Es normalmente algo que nosotros quizá por citadinos, no sé por qué, olvidamos; pero esas personas yo creo que me han enseñado mucho sobre todo de cómo leer el mundo y cómo Jesús nos invita a recibir el mundo con agradecimiento, con gozo.



¿Y los estudios, tanto de fisioterapia como de filosofía, cómo te ayudan a servir, y ayudar en la construcción del reino?


Los estudios, sobre todo por lo pronto de filosofía y quizá los previos también, primero ayudan mucho en el sentido de ayudarnos a leer mejor los contextos; o sea, uno puede entender mejor qué está pasando en la realidad en la que está cuando se ayuda de distintos autores, distintas apreciaciones, de cómo es que entendemos la sociedad y la manera en que los individuos en la sociedad se relacionan.


También yo creo que los estudios, casi en cualquier ámbito, nos ayudan como jesuitas porque la gente está muy sedienta de formación, sedienta de recibir algún tipo de material, algún tipo de conocimiento. Entonces, cuando uno estudia, creo que se adentra al mundo del conocimiento, a entender las cosas de manera distinta, de manera un poco más integral, quizá, y eso la gente lo termina agradeciendo. O sea, la gente, por decirlo así, está sedienta de aprender, y cuando uno estudia se le va dando la oportunidad de ayudar en ese sentido.



Ya contemplando todo tu recorrido, ¿qué le dirías a tu yo que tenía dudas o miedos de entrar a la compañía?


Yo le diría que este camino y este recorrido valen mucho la pena, realmente. Creo que viendo hacia atrás no me arrepiento de ninguno de los momentos, a pesar de que en cada uno vaya reconociendo una dificultad, un reto. Viendo el panorama a la distancia, estoy muy agradecido por la experiencia.

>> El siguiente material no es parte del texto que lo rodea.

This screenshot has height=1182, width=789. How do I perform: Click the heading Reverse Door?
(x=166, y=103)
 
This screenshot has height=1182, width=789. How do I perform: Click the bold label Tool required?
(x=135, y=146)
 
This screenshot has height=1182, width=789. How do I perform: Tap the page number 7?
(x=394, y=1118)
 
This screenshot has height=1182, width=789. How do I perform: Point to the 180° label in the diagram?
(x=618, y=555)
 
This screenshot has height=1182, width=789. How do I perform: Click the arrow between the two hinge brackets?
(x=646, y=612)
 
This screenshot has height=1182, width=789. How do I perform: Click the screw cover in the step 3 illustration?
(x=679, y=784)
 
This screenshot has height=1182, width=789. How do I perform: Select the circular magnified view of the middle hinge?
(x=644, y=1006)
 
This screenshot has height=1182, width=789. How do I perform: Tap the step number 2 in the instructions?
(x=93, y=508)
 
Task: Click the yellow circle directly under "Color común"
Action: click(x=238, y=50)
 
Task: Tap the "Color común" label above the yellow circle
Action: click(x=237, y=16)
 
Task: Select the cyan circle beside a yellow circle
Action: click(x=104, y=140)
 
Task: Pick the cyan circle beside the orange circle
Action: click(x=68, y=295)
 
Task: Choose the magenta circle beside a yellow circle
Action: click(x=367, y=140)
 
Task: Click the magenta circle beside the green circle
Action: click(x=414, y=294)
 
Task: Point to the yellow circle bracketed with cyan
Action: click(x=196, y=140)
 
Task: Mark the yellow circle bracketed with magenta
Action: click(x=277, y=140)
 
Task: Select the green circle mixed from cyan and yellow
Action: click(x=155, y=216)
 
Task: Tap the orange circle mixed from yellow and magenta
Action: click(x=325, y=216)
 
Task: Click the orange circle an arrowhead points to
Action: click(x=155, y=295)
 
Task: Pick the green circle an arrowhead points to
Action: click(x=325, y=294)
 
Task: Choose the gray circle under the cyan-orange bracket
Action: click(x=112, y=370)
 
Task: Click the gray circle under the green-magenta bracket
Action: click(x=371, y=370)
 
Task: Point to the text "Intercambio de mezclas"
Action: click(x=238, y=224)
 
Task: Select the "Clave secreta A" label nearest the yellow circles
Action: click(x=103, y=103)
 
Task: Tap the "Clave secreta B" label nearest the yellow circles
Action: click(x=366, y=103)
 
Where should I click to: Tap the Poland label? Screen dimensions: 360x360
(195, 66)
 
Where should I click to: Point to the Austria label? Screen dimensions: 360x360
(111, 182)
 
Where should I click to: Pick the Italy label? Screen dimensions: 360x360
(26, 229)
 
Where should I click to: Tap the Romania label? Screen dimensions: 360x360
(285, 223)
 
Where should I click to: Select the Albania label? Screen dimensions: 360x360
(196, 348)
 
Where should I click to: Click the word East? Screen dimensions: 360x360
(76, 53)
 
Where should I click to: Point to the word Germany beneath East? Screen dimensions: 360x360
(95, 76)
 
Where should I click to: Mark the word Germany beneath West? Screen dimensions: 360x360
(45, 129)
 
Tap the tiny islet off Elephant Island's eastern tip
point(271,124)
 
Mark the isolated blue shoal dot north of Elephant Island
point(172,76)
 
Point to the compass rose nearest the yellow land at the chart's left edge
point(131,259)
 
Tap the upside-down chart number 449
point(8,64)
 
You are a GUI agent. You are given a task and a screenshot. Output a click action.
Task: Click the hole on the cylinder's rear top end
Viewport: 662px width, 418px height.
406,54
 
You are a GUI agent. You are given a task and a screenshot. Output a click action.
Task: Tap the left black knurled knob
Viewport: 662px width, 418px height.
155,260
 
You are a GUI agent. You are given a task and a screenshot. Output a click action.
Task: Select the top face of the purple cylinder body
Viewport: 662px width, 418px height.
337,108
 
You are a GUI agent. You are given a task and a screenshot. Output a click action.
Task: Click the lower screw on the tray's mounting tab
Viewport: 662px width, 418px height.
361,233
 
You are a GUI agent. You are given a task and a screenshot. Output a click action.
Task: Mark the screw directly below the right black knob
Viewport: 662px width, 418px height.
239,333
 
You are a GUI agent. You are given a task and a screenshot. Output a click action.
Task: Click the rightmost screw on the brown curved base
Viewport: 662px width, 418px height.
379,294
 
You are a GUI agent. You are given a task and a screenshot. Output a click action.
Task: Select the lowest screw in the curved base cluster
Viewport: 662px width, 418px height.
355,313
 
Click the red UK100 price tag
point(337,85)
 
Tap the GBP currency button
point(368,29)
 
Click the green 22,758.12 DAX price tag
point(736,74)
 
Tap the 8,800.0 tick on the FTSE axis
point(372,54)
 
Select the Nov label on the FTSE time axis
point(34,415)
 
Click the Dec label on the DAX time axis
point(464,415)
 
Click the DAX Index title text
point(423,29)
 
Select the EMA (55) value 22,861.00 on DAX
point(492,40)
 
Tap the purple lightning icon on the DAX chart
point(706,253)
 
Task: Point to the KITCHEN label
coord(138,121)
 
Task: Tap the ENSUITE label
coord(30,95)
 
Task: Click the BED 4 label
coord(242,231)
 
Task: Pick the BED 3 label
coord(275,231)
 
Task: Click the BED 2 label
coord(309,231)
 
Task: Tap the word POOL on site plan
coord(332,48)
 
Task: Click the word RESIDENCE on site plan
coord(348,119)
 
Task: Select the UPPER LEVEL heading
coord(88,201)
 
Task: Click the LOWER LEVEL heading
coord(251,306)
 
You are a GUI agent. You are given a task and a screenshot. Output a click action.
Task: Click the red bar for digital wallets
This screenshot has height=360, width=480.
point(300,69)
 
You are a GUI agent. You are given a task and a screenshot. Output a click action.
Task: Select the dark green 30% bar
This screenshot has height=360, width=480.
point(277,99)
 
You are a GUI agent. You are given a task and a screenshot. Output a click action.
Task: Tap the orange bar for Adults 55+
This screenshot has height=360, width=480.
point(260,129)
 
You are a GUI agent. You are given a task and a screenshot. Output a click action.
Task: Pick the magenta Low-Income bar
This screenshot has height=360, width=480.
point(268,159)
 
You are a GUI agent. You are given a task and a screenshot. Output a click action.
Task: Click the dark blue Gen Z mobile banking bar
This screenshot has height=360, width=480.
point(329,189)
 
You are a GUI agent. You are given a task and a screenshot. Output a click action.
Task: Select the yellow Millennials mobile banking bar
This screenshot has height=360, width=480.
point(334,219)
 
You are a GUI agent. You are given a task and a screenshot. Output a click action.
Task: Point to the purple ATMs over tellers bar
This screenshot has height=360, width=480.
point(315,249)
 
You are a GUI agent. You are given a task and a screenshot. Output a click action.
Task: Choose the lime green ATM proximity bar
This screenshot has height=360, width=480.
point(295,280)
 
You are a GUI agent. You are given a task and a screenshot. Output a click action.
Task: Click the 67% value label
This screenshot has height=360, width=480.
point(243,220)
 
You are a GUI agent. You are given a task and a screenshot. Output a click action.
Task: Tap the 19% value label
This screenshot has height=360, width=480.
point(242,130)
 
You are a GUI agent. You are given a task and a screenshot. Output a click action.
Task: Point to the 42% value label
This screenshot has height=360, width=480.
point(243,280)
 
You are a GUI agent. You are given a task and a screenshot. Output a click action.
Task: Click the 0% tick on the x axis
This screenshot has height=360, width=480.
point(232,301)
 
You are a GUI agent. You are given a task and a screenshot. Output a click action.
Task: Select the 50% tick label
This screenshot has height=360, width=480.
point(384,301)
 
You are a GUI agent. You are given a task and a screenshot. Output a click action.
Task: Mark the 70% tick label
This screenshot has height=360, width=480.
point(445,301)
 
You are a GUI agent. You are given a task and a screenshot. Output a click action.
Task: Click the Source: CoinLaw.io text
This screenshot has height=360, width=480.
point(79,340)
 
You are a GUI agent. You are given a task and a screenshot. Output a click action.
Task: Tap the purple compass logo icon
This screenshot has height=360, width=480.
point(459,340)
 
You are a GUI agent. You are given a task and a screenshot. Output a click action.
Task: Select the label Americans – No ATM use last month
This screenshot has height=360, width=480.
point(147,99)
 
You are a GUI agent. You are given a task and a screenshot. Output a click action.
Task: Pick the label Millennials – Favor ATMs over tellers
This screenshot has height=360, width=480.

Entonces yo le diría que se siga animando, que siga a Jesús de manera cada vez más apasionada y cada vez más auténtica; porque Jesús tiene una relación personal con cada uno de nosotros y nosotras.


Entonces yo le diría: escucha a Dios hablándote ahí, escucha a Dios, hablándote en la realidad y síguele de manera valiente… eso también es un tema que me ha surgido en los últimos ejercicios espirituales.



A un chavo que quiere entrar a la Compañía de Jesús, pero también tiene miedos, ¿qué le dirías?


Yo le diría que es un proceso, o será un proceso y un tiempo, bien invertido siempre. El proceso de búsqueda en la Compañía, sobre todo por cómo está planteado, por la propuesta de autoconocimiento, de discernimiento, de seguimiento de Jesús radical, le va a dejar mucho, termine donde termine.


El proceso en la Compañía creo que es muy rico y muy valioso, y le va a ayudar mucho a él y a otros. Entonces, yo diría que se anime.



¿Para ti, quién es Jesús?


Para mí Jesús es ese gran amigo que me invita a ver el mundo con esperanza, que me invita a construir su reino desde lo que tengo y desde lo que soy, junto con otros y otras, sabiendo que quizá no voy a hacer mucho, pero que lo que puedo hacer será bueno. Ese gran amigo que no espera nada a cambio, pero que está siempre deseoso de recibir.



¿Para ti qué es ser jesuita?

Para mí, ser jesuita es servir a los últimos al lado de Jesús.